Une évaluation insuffisante

Les atteintes chroniques dues aux pesticides sont dénoncées par de nombreux scientifiques. On constate pourtant que les études de risque prévues pour tester les pesticides sont insuffisantes pour nous protéger de ces dangers.

Lors de l’évaluation de la dangerosité des pesticides, on établit la Dose Journalière Admissible (DJA) pour chaque substance. Le calcul de cette DJA découle d’expérimentations animales réalisées avec une seule substance. Pourtant, pour beaucoup de scientifiques, elle n’est pas une garantie d’innocuité pour l’homme. Ainsi le Professeur DE JONCKHEERE, dans un rapport sur la présence de résidus de pesticides dans les fruits et légumes du panier de la ménagère, écrit: "il faut signaler que les valeurs de DJA ne sont pas des valeurs exactes mais bien des estimations basées sur les données toxicologiques expérimentales concernant un pesticide. Cette approche ne tient pas compte de la possibilité d'effets synergiques qui peuvent survenir lorsque deux (ou davantage) de pesticides sont ingérés simultanément"(3).
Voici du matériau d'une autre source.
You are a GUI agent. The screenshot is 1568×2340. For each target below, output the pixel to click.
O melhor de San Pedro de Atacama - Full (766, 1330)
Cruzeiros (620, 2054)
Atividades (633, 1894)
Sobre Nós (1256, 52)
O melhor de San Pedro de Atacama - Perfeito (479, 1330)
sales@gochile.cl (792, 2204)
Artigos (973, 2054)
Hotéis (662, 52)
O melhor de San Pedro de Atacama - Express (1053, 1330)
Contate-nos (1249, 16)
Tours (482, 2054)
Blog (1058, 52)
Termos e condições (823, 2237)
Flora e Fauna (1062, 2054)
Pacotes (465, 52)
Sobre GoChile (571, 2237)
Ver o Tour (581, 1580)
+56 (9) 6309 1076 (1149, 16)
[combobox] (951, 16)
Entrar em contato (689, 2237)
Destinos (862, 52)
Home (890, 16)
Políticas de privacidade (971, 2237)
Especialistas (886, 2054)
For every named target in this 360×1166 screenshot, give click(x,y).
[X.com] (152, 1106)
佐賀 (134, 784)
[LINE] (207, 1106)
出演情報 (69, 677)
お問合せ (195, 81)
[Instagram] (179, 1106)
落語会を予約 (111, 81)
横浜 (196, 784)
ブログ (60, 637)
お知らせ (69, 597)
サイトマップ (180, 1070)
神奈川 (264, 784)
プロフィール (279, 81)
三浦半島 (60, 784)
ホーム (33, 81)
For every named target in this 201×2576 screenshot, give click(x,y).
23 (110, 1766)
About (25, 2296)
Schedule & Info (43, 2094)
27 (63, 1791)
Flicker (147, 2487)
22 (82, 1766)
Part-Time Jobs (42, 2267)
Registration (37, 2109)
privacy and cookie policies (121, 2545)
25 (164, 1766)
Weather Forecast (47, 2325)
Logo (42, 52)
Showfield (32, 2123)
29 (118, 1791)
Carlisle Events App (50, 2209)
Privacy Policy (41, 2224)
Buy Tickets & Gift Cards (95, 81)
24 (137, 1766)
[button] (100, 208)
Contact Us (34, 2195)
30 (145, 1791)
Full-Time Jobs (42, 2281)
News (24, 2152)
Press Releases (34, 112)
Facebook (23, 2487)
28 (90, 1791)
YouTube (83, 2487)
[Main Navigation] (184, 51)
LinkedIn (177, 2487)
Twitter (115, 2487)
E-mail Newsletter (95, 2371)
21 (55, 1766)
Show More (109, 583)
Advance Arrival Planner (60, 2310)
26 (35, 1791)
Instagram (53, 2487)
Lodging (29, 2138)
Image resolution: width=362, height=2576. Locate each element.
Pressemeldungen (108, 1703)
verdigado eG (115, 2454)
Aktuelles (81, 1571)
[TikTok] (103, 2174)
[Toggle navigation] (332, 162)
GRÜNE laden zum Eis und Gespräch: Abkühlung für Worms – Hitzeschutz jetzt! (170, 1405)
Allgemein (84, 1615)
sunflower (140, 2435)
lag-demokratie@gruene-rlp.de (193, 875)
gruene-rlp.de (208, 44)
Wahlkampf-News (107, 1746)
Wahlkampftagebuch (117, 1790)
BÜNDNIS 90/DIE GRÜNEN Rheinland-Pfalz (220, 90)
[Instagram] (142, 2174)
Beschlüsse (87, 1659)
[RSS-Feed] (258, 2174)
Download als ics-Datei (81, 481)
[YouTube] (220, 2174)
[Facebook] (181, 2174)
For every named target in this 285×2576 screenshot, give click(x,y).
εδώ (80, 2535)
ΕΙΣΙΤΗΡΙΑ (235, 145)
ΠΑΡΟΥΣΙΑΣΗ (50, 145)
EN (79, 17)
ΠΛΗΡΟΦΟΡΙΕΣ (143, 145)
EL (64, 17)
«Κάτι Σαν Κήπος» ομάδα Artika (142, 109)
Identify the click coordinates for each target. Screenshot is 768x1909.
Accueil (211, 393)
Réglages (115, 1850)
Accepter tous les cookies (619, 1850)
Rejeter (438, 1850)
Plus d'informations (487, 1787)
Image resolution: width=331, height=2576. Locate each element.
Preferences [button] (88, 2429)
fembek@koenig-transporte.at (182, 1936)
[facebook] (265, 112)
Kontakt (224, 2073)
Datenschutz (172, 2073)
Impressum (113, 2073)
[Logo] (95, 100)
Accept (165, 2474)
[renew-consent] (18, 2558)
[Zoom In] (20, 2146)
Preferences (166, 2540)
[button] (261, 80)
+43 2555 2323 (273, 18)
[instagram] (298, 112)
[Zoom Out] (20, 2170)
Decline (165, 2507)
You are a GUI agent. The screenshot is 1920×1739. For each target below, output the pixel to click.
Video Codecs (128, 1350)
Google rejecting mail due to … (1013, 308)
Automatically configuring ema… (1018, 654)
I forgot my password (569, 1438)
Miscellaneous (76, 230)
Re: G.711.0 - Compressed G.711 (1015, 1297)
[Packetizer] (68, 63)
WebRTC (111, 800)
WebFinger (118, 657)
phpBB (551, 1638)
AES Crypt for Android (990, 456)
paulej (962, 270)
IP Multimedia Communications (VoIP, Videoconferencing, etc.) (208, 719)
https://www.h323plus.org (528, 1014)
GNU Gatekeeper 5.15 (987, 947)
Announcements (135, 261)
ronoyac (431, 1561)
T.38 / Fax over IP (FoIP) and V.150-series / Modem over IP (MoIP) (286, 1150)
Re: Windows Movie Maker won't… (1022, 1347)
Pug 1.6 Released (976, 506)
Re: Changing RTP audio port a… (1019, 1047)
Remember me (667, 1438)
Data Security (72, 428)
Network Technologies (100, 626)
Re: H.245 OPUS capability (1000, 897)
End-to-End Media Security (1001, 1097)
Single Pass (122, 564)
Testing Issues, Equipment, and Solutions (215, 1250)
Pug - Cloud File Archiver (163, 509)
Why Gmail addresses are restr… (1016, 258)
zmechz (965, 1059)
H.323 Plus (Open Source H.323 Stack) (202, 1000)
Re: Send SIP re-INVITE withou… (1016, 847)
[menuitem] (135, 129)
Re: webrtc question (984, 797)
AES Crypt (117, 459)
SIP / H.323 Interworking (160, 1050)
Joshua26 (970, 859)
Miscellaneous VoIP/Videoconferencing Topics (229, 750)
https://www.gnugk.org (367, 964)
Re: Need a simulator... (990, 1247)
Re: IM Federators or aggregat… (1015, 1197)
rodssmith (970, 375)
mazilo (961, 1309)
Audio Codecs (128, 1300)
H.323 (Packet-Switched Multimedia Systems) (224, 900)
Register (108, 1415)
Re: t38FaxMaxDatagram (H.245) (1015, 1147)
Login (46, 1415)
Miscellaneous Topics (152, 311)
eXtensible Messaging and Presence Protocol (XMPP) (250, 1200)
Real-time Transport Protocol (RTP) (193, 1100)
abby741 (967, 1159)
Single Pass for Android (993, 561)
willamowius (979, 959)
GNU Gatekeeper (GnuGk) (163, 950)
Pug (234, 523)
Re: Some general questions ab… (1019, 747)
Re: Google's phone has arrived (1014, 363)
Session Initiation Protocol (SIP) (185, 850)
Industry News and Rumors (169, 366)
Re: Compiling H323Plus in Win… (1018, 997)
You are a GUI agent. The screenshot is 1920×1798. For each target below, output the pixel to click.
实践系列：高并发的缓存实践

La Directive Européenne 91/414/CEE, qui gère les évaluations des matières actives des pesticides et leurs Autorisations de Mise sur le Marché, comporte de nombreuses lacunes. Les tests qu’elle prévoit sont insuffisants :

1. Il n’y a pas de tests spécifiques pour la mise en évidence d’effets de perturbations du système endocrinien et les tests d’immunotoxicité ne sont pas systématiquement requis !

2. L’évaluation des pesticides ne tient pas compte des effets sur les organismes les plus sensibles, notamment les enfants, pour lesquels il serait souhaitable d’appliquer un facteur de protection supplémentaire.

3. Elle ne prend pas en compte les effets de synergie (effets combinés de substances en mélange) des combinaisons de pesticides ou ceux des composants dit « inertes » dans les formulations commerciales de pesticides. Et pourtant plusieurs études prouvent le contraire:

>>> Une étude de 1996 a mis en évidence des effets de synergie entre des pesticides aux potentiels oestrogéniques faibles. Les effets des mélanges de pesticides étaient de 150 à 1600 fois plus importants que les effets des pesticides pris isolément (1).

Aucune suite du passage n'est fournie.